Possible spoilers ahead.
Rich Johnston has a code-amber spoiler-y rumor at the latest Lying in the Gutters about just who’s causing all this trouble in Avengers. I think the rumor is pretty plausible, not because the development makes sense, but because it serves the deck-clearing exercise.
Three issues in, there’s still a marked lack of attention to who’s causing the worst day in Avengers history or why, aside from the titular clue (“Chaos!”), the suspect’s conspicuous absence, and some murky coloring which, given some of the coloring choices in this title, might not constitute a clue at all.
So, presumably we’ll learn in #503 why this longtime mainstay of the team has suddenly decided to punish them for reasons that are still entirely unclear. (It’s double-sized, so there should be plenty of room to squeeze in a rationale.) And while there are plenty of potentially plausible explanations, I’m not filled with confidence that their intrinsic storytelling merits will outweigh their service in breaking with the past.
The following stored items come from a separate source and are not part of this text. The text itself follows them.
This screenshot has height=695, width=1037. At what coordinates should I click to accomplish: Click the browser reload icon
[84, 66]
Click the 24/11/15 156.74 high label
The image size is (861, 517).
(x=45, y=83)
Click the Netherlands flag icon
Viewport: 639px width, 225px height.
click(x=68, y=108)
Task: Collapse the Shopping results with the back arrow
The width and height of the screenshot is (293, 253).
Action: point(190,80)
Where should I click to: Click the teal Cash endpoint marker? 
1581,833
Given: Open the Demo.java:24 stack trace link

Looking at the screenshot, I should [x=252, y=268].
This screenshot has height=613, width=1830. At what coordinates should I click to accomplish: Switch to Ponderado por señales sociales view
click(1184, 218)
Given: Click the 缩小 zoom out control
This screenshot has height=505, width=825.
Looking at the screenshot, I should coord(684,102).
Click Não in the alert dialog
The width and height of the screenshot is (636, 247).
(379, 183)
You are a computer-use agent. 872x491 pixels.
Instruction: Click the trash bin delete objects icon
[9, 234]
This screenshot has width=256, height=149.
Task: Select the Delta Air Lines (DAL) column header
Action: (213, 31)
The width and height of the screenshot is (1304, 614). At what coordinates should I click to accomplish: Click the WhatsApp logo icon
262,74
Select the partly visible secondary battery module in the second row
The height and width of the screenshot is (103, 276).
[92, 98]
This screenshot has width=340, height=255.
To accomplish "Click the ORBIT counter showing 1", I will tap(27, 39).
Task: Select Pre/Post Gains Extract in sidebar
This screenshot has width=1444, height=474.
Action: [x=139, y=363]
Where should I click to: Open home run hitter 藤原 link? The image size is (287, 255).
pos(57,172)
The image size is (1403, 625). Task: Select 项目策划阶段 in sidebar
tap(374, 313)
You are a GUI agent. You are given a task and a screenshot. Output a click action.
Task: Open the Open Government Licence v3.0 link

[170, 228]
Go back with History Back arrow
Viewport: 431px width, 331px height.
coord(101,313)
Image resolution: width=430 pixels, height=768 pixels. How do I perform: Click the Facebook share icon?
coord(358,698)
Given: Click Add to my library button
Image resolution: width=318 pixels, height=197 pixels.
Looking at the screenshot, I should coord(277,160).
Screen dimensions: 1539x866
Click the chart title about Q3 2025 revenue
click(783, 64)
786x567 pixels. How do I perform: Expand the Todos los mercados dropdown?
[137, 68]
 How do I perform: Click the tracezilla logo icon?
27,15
It’s all so reminiscent of “The Crossing.” Mysterious forces attack the Avengers, deaths of varying impact ensue, a longtime ally of the team undergoes a radical shift in established character to plot the team’s destruction (Mantis then, Wanda now), and uses members to facilitate that (Iron Man and Gilgamesh in that case; crash-dummy Vision with villain-puke action, suddenly soused Iron Man, and suddenly savage She-Hulk in this). There’s even the same kind of misdirection, where a member is wrongly suspected (a grieving Hawkeye in “The Crossing,” a badly mischaracterized Hank in “Chaos”).
Honestly, are super-hero comics so creatively starved that they have to dip into “The Crossing” for inspiration? And, strenuous destruction aside, has there been any narrative logic in “Chaos” so far to merit the shift to New Avengers? I know it isn’t fair, but the creative team will have to come up with something fairly spectacular to convince me of this story’s value.